## ATIVIDADES PROPOSTAS
**A)** Resuma em três frases o trecho sobre as girafas do BioParque.
**B)** No trecho sobre as girafas do BioParque, reescreva em forma de lista o parágrafo que começa com "Logo em seguida, foram divulgados", mantendo as informações principais.
**C)** Dê continuidade ao trecho sobre as girafas do BioParque a partir do ponto em que ele termina.

## TRECHO
________________
Em fevereiro de 2022, o Ministério Público Federal foi além e recomendou devolução imediatas das girafas à África do Sul e à vida livre.
Logo em seguida, foram divulgados os resultados da necrópsia realizada pelos veterinários do BioParque e do Portobello Safari. O laudo foi entregue ao Instituto Estadual do Ambiente (Inea) dando conta de que elas morreram por miopatia causada por estresse extremo, após sofrerem edemas e enfisemas pulmonares; duas delas apresentavam hematomas no peito e uma tinha um coágulo na base do pescoço.
Nos meses subsequentes, as girafas continuavam habitando os mesmos recintos e o Bioparque negava informações e acesso como a entrada dos integrantes da Comissão de Defesa e Proteção do Meio Ambiente da Assembleia do RJ.
Além disso, laudo da Polícia Federal apontou diversas irregularidades no manejo das girafas e fez alerta sobre o bem-estar dos animais.
Em agosto, o órgão divulgou relatório no qual declarou que a importação das girafas pelo Bioparque é “o maior caso de tráfico de animais silvestres da história do Brasil”.
No mesmo mês, a Justiça Federal anulou a importação das girafas trazidas da África do Sul pelo Bioparque do Rio, o que impede que o zoológico venda, exponha ou tome qualquer decisão sobre o futuro das girafas.
________________
## MATERIAL FORNECIDO
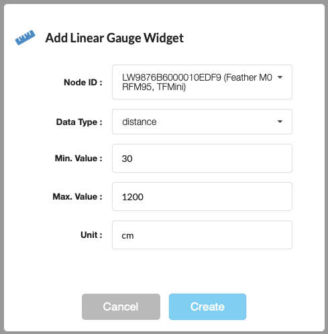Click the "Add Linear Gauge Widget" title

115,38
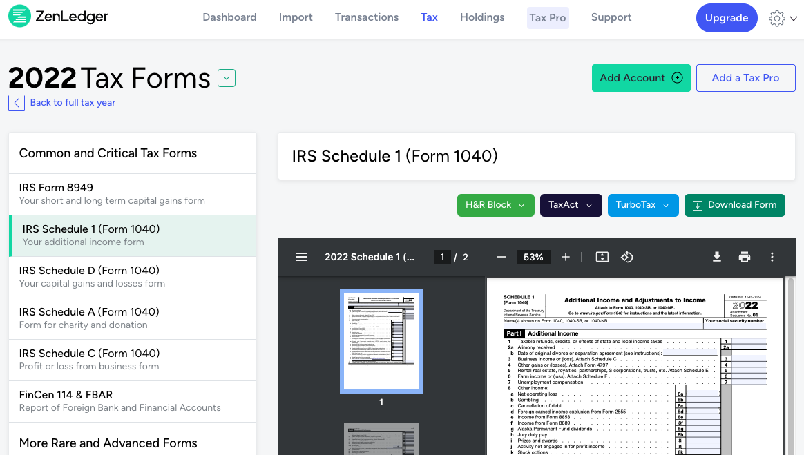Toggle the PDF sidebar hamburger menu
The image size is (804, 455).
tap(301, 257)
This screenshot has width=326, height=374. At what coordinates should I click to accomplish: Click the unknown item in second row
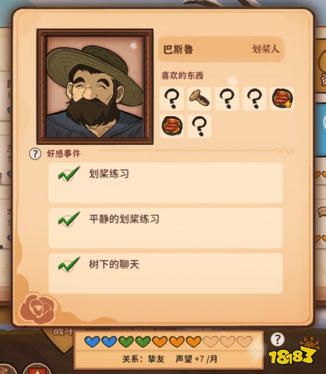pyautogui.click(x=199, y=126)

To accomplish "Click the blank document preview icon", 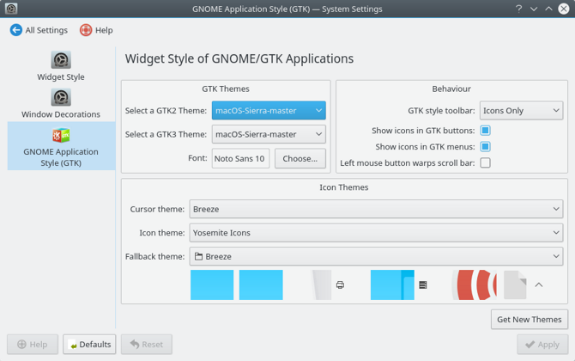I will 515,285.
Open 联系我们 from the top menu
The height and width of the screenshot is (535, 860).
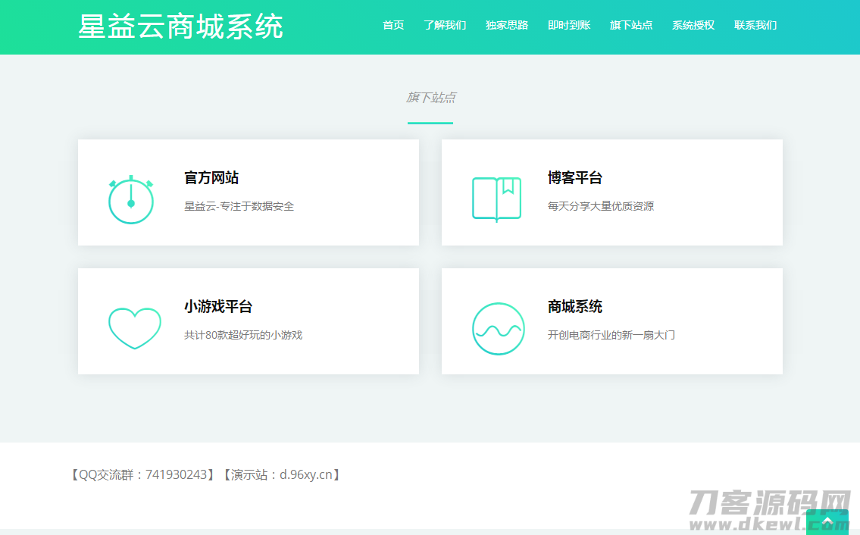point(755,25)
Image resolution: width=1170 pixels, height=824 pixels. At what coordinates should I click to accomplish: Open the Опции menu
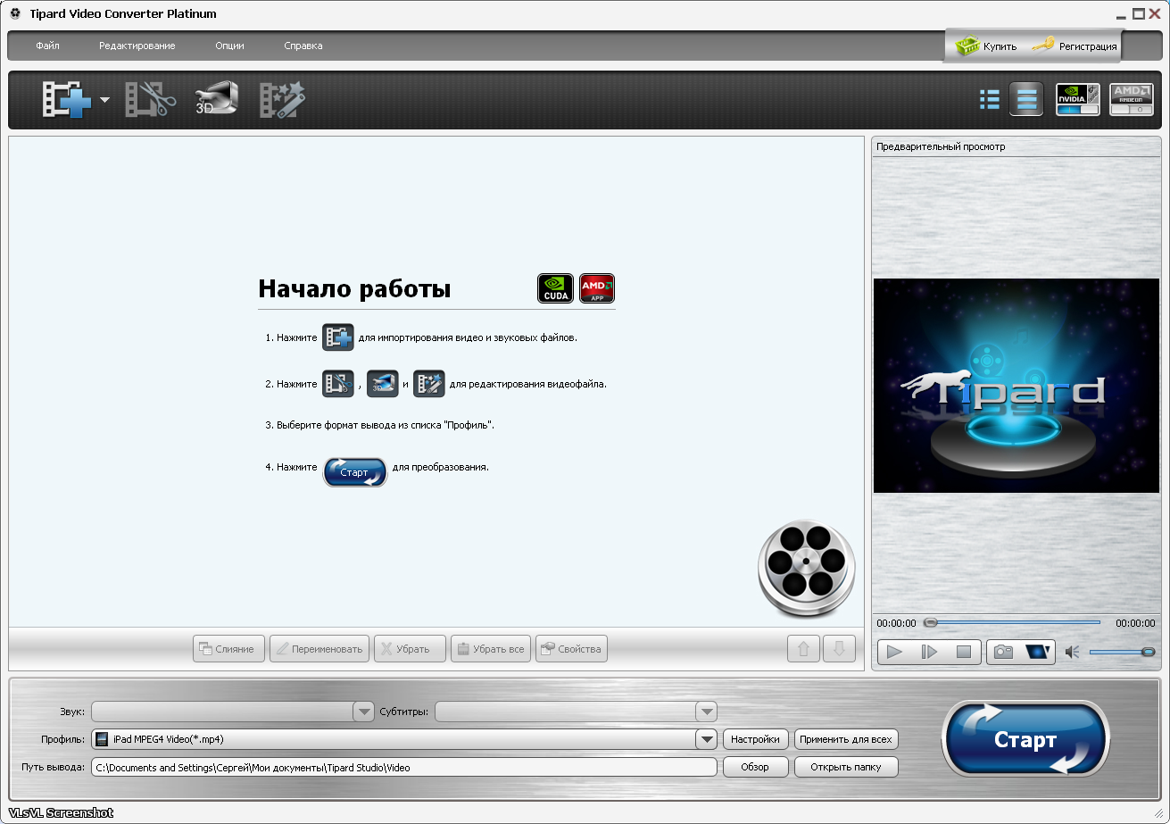coord(229,46)
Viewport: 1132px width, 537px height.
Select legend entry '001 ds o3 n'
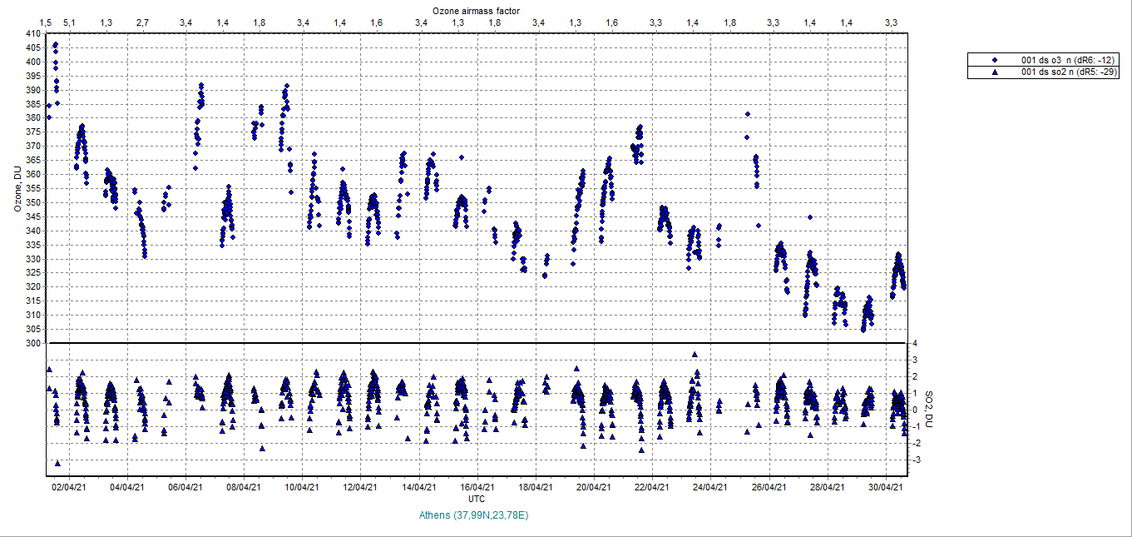pos(1068,61)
________________
## RESPOSTAS ÀS ATIVIDADES
**A)** Em fevereiro de 2022, o Ministério Público Federal recomendou a devolução imediata das girafas à África do Sul e à vida livre. Em seguida, a necrópsia feita pelos veterinários do BioParque e do Portobello Safari apontou morte por miopatia causada por estresse extremo, e um laudo da Polícia Federal indicou diversas irregularidades no manejo dos animais. Em agosto, a Polícia Federal chamou o caso de "o maior caso de tráfico de animais silvestres da história do Brasil", e a Justiça Federal anulou a importação das girafas, impedindo o zoológico de decidir sobre o futuro delas.

**B)**
- Resultados divulgados: necrópsia feita pelos veterinários do BioParque e do Portobello Safari.
- Destino do laudo: Instituto Estadual do Ambiente (Inea).
- Causa das mortes: miopatia causada por estresse extremo.
- Quadro anterior às mortes: edemas e enfisemas pulmonares.
- Outros achados: hematomas no peito em duas girafas e um coágulo na base do pescoço em uma.

**C)**
Em novembro de 2022, a Delegacia de Repressão a Crimes contra o Meio Ambiente e Patrimônio Histórico da Polícia Federal (PF) anunciou que concluiu a investigação sobre o caso da importação de girafas e quatro pessoas foram indiciadas por crimes de maus-tratos e falhas no processo de importação das girafas pelo zoológico.
A denúncia foi aceita pela Justiça, em março. E, no mesmo mês, funcionários do Ibama e do Inea também foram denunciados por elaborar documentos falsos de importação e adequação do cativeiro.
Condenadas ao cativeiro e à morte
Hoje, segundo o Inea, que tem acompanhado todas as intervenções do caso, as girafas vivem em recintos maiores – de 650 m2 a 990 m2 –, separadas em cinco espaços, divididas em grupos de três, com acesso livre a uma área externa (foto abaixo), na qual encontram água e comida.
Sempre que questionado, o Bioparque do Rio declara que cuida bem dos animais, segue protocolos de segurança e procedimentos que garantem seu bem-estar. E ainda nega que tenham sido tirados da natureza: “Documentos oficiais emitidos pelo governo da África do Sul atestam que os animais viviam em fazenda de manejo sustentável, aprovada pelos órgãos oficiais do país”, contou à Folha.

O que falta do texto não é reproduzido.